## Exercise:
Please give back each entry below unaltered, leaving the pictures out.
==== Extracted records
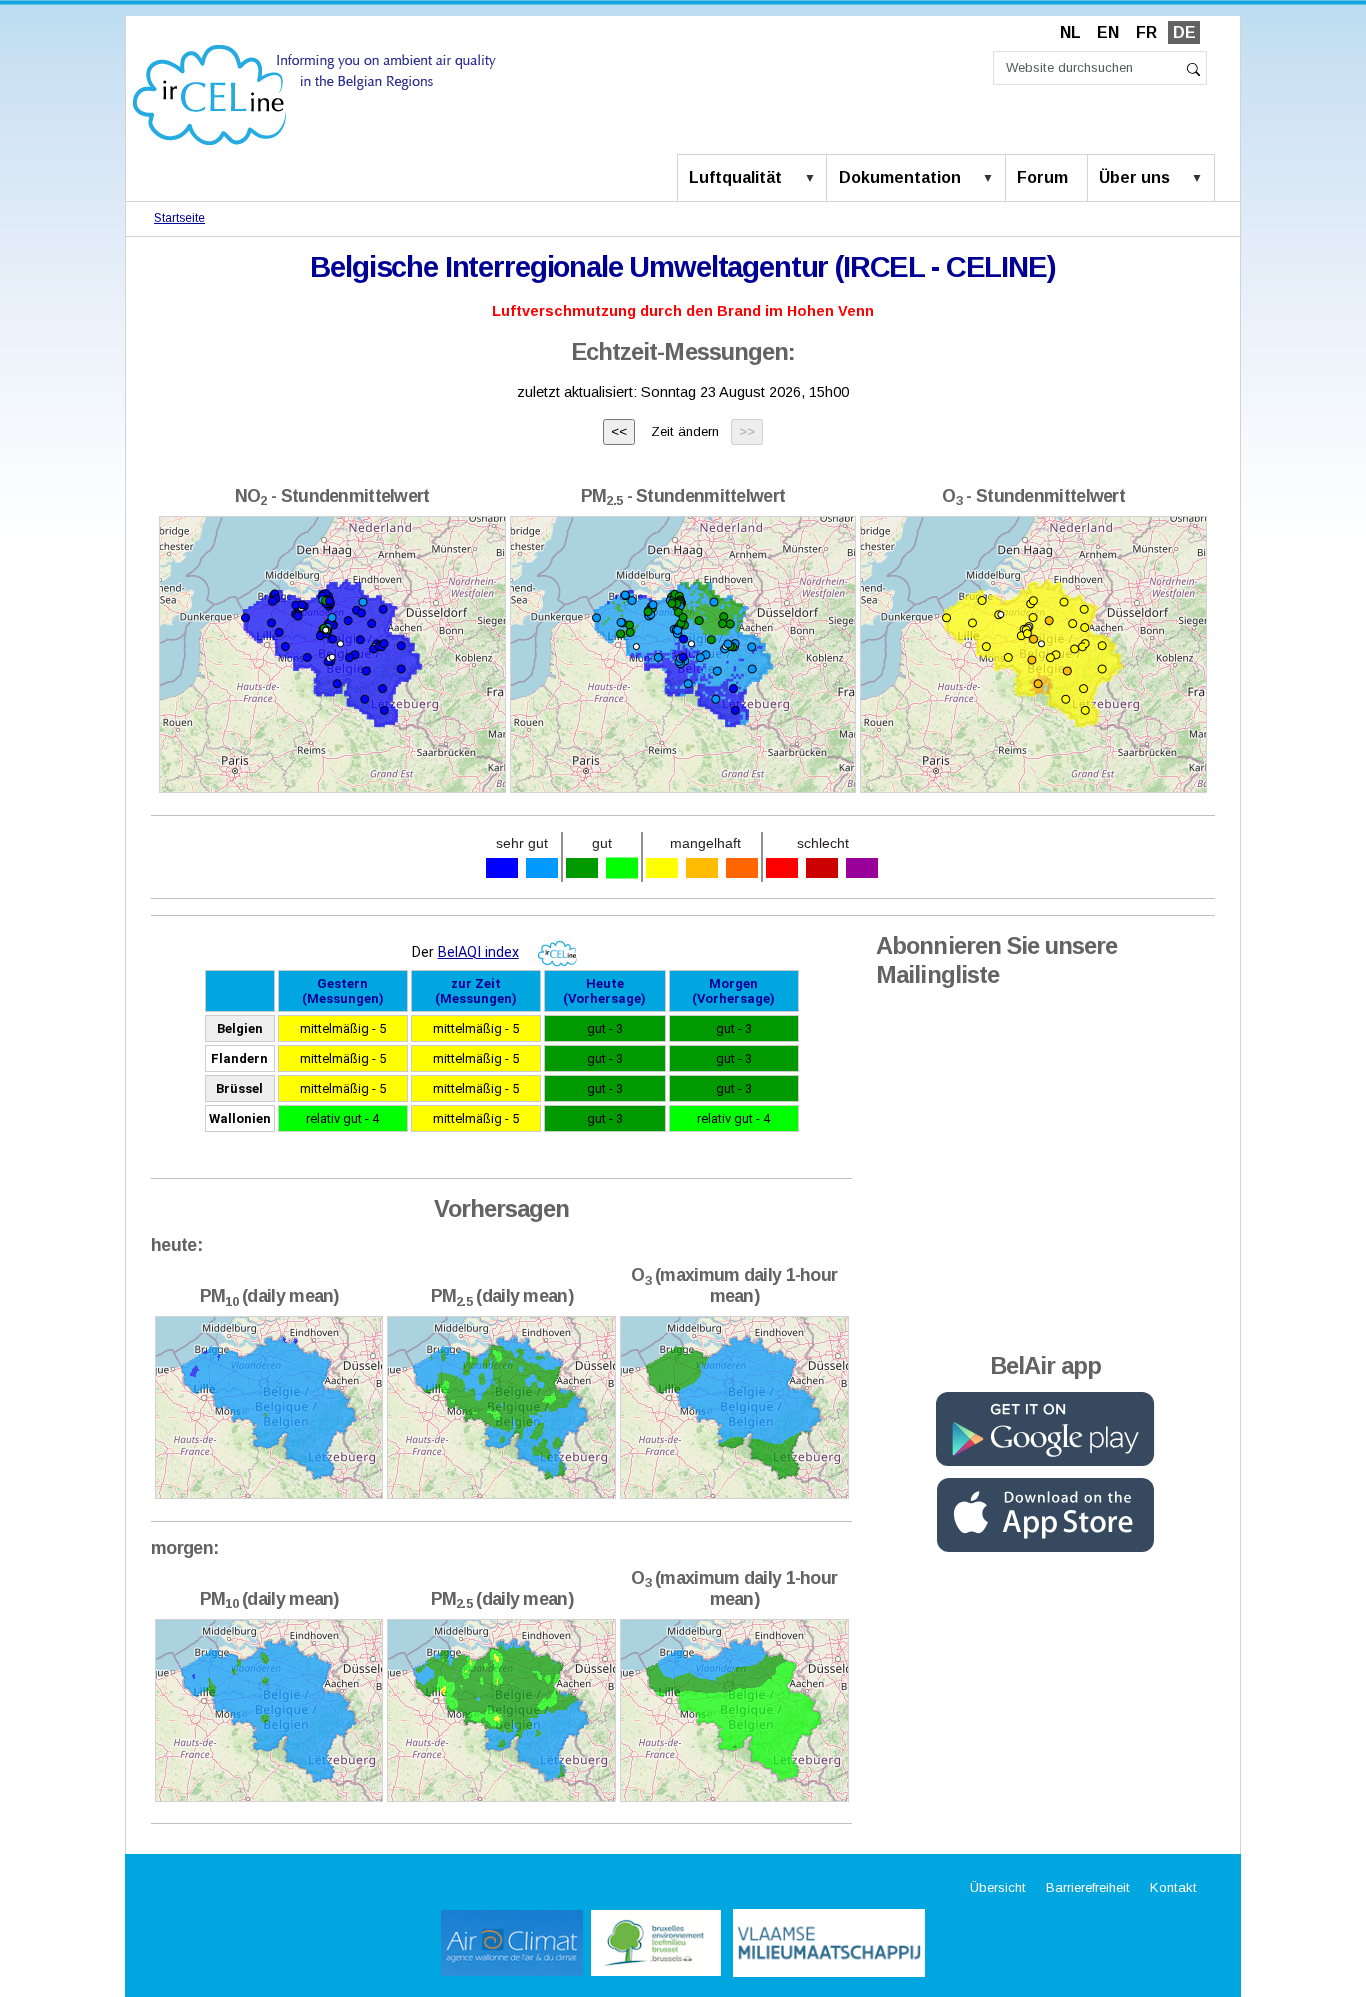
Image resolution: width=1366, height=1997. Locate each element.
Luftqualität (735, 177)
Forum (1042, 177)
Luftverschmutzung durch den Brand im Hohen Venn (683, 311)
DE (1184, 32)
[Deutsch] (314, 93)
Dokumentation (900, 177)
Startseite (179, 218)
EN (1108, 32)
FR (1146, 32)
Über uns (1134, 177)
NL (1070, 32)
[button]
========
## Output:
Image resolution: width=1366, height=1997. Locate each element.
Luftqualität (735, 177)
Forum (1042, 177)
Luftverschmutzung durch den Brand im Hohen Venn (683, 311)
DE (1184, 32)
[Deutsch] (314, 93)
Dokumentation (900, 177)
Startseite (179, 218)
EN (1108, 32)
FR (1146, 32)
Über uns (1134, 177)
NL (1070, 32)
[button]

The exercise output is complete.